> _WHAT YOU NEED TO DO_: In the data below, the copy begins at the line containing "Task: Click the Last Modified button" and runs through the last line; repeat those lines exactly, minus the pictures.

> _Stored records_:
------------------------------------

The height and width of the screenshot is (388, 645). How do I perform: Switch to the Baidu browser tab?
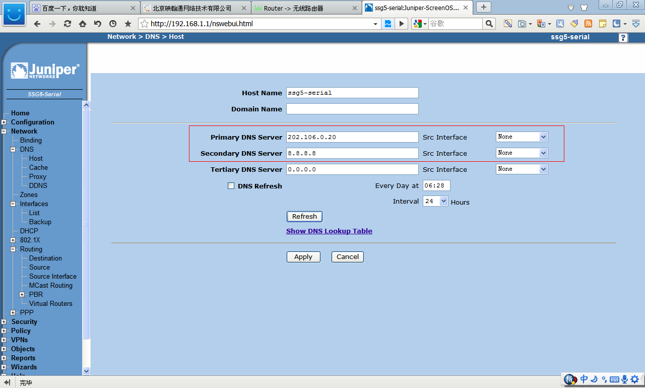click(x=85, y=8)
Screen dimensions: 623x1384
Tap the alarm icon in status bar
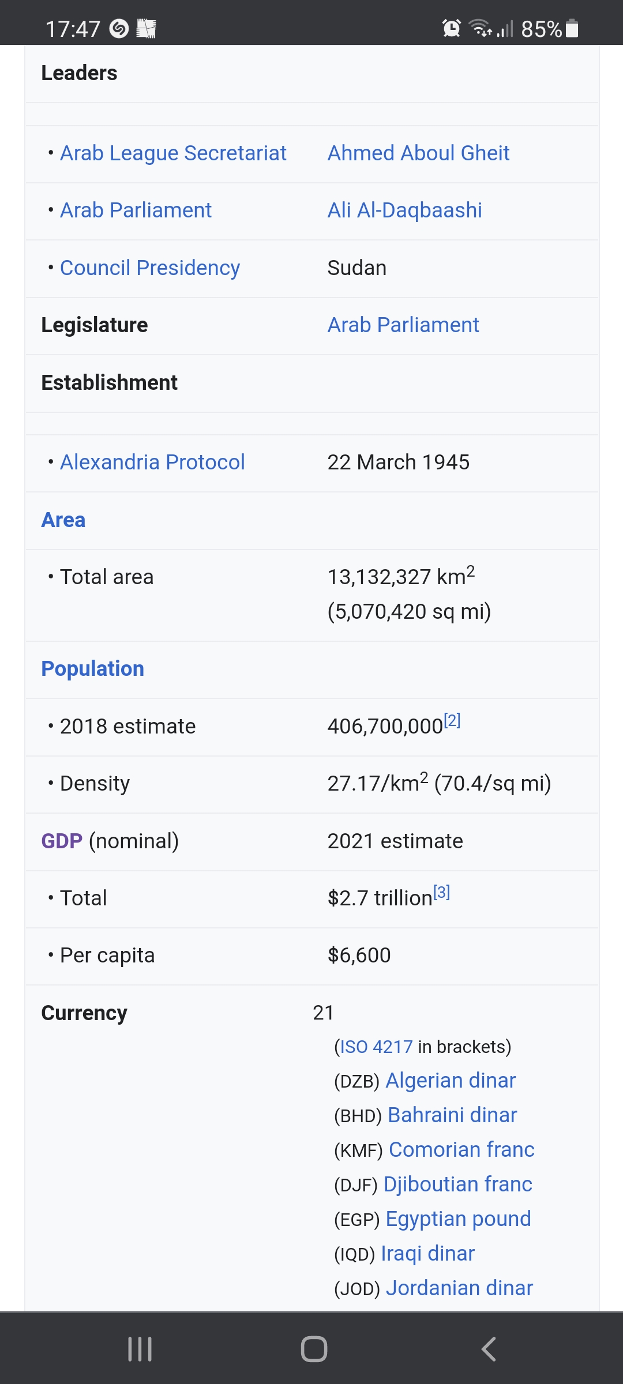[451, 28]
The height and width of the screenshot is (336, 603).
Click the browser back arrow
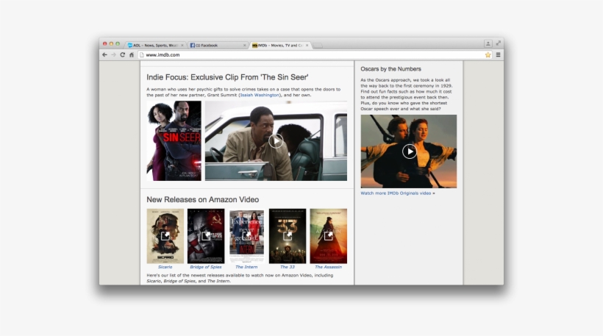(x=105, y=55)
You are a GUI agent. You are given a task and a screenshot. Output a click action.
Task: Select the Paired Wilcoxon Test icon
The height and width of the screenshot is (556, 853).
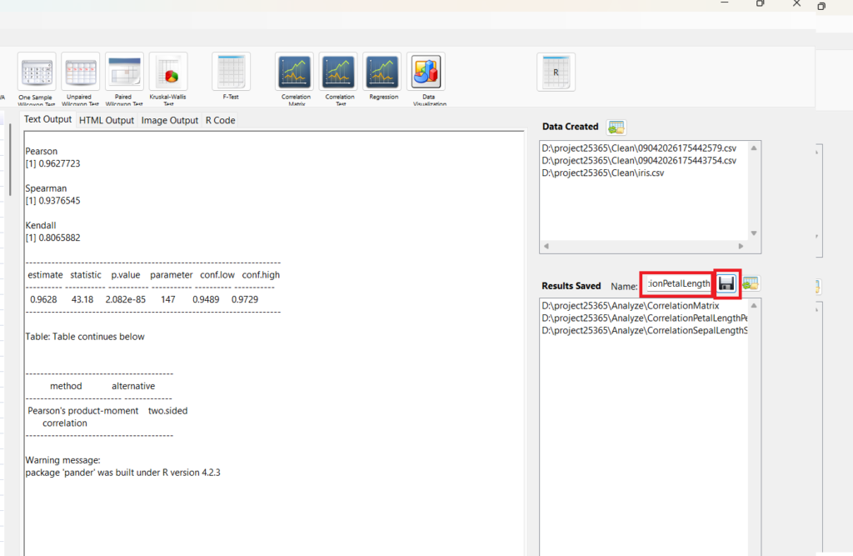coord(124,73)
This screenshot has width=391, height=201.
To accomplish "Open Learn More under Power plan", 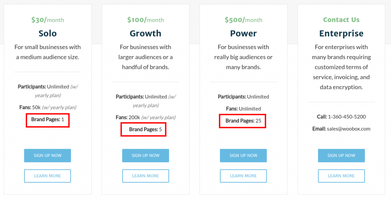I will click(243, 176).
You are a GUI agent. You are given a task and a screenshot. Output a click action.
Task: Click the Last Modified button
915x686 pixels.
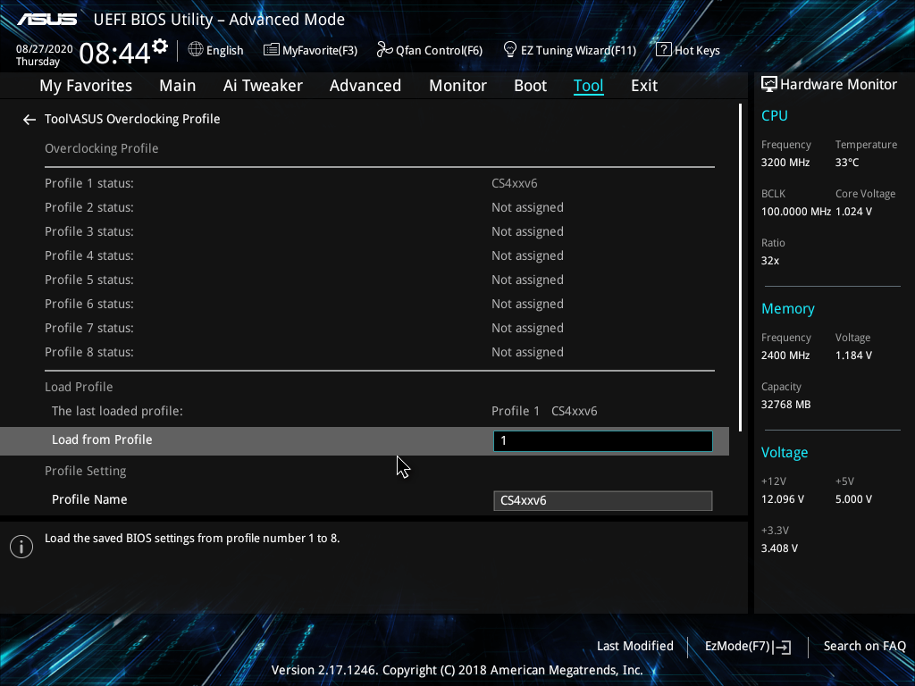click(634, 646)
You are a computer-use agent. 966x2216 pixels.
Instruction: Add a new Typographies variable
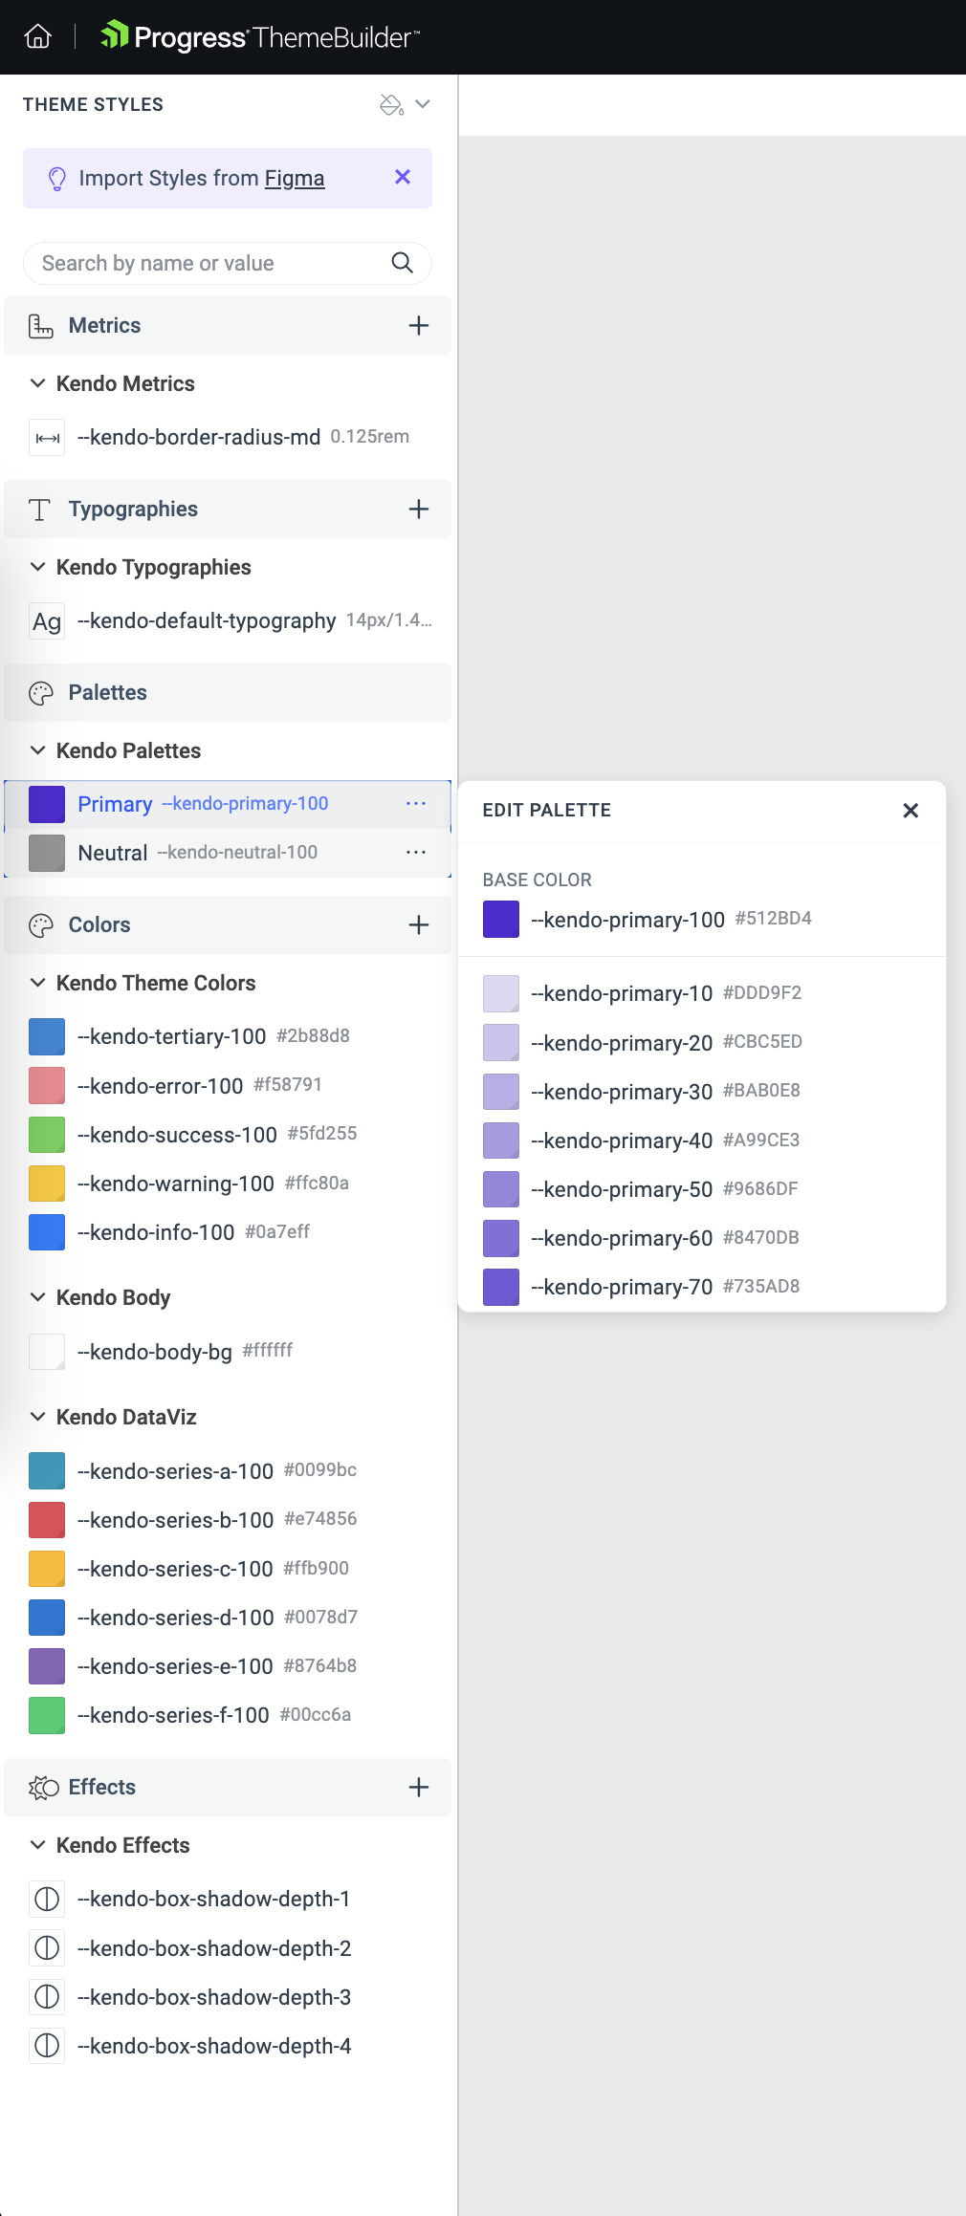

------------------------------------

> _WORKED SOLUTION_:
Task: Click the Last Modified button
915x686 pixels.
click(634, 646)
You are a computer-use agent. 966x2216 pixels.
Instruction: Add a new Typographies variable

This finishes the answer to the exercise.